深川栄洋監督インタビュー
ミルクは子どもに向けた母親の愛情
だから、チーズは見ているだけで気持ちが温かくなったり、ほっとしたりする
洞爺湖を舞台に2012年1月に公開された『しあわせのパン』、空知を舞台に2014年10月に公開された『ぶどうのなみだ』に続く、大泉洋主演の北海道映画シリーズ第三弾となる映画『そらのレストラン』が2019年1月25日(金)より全国公開となる。
本作の舞台は北海道道南にあるせたな町。実際にせたなで循環農業に取り組む自然派農民ユニット「やまの会」をモデルに、さまざまな食材を一つにまとめ包み込む「チーズ」と、その味わいのように濃厚な「仲間」の絆が描かれている。
メガホンをとった深川栄洋監督に作品にかける思いや制作時のエピソードを聞いた。
―― 監督を引き受けた経緯についてお聞かせください。
プロデューサーの伊藤亜由美さんに初めてお会いしたときに、北海道で映画を撮ることについてどう思うかを尋ねられました。そのときにはまだ、今回の骨格さえありませんでしたが、「北海道には興味がある」と返事をしたところ、1年後くらいにオファーをいただきました。
―― オファーを受けたとき、どんなお気持ちでしたか。
シリーズ3作目で、前の2作『しあわせのパン』『ぶどうのなみだ』はヒットしていますから、「僕で大丈夫だろうか」というのが正直な気持ちでした。また、三島有紀子監督が作ってきた流れもあります。その流れを崩した方がいいのか、崩さない方がいいのか。慎重になってしまい、伊藤さんに確認したのを覚えています。
―― 監督として、どのようなスタンスで参加されたのでしょうか。
プロデューサーの伊藤さんは映画を作ることがメインの仕事でない方で、脚本家の土城温美さんは演劇を主戦場とされている方です。一方で、僕の仕事は映画やドラマを作ること。今回はできるだけ、いつもの僕ではないやり方をしたいと思い、伊藤さんと土城さんの感覚を大事にしました。
最初の頃は打ち合わせもリサーチをする感じでしたね。伊藤さんは何を大事にして、このシリーズを作ってきたのか。伊藤さんは映画ばかり作っている方ではないので、映画を作るときには何か特別な気持ちで作られているはず。言葉になっていない、本に落とし込めていないものあるのではないか。やり取りの中から大切なものを見定めて、それを掬い取ることを期待されていると思ったので、その辺りをじっくり長い目で感じ取りながら進めていきました。
―― 脚本は監督と土城さんのお二人で書かれたのですね。

(課題一覧)
**1.** インタビュー記事に名前が登場する人物を、記事中のフルネームですべて挙げてください。
**2.** 次の(a)〜(c)がインタビュー記事の内容と一致するかどうか、それぞれ「はい」か「いいえ」で答えてください。判断の根拠となる記事の文言もそのまま引用してください。
(a) 『そらのレストラン』の舞台は洞爺湖である。
(b) 脚本家の土城温美さんは演劇を主な活動の場としている。
(c) 監督は、オファーを受ける前に北海道への興味を伝えていた。
以下の行は、このインタビュー記事とは関係がありません。

(提供情報)
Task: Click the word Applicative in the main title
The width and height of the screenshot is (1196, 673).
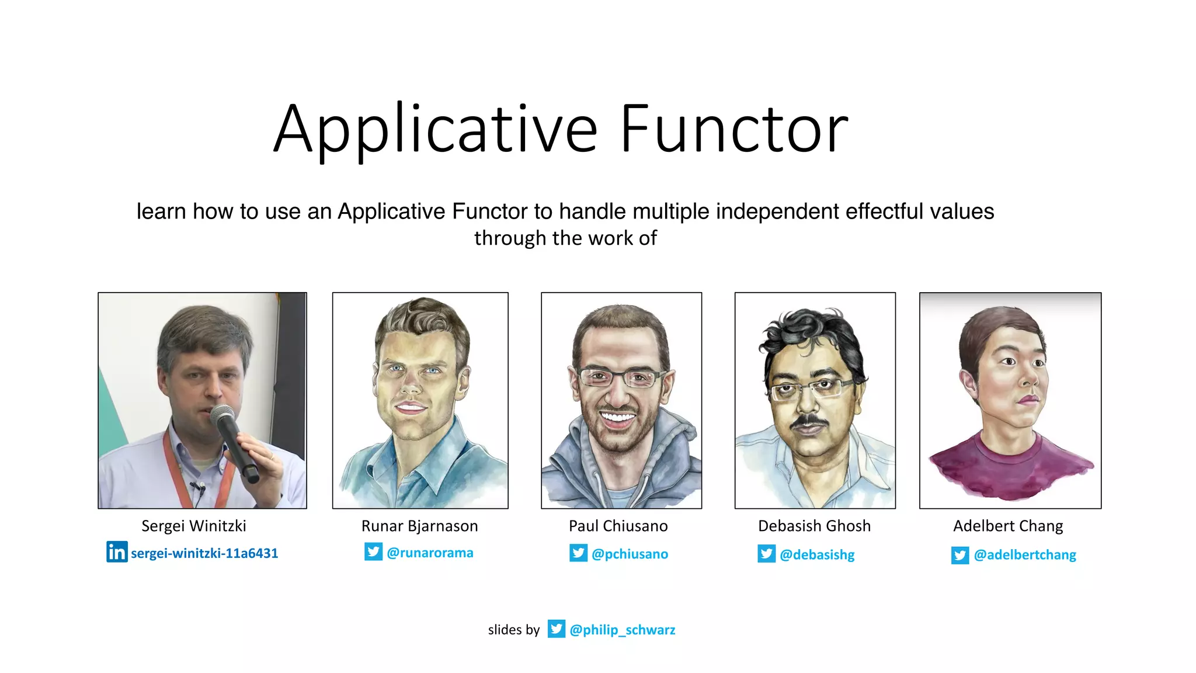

(課題別の解答)
**1.** 深川栄洋、大泉洋、伊藤亜由美、三島有紀子、土城温美

**2.**
(a) いいえ。「本作の舞台は北海道道南にあるせたな町。」
(b) はい。「脚本家の土城温美さんは演劇を主戦場とされている方です。」
(c) はい。「「北海道には興味がある」と返事をしたところ、1年後くらいにオファーをいただきました。」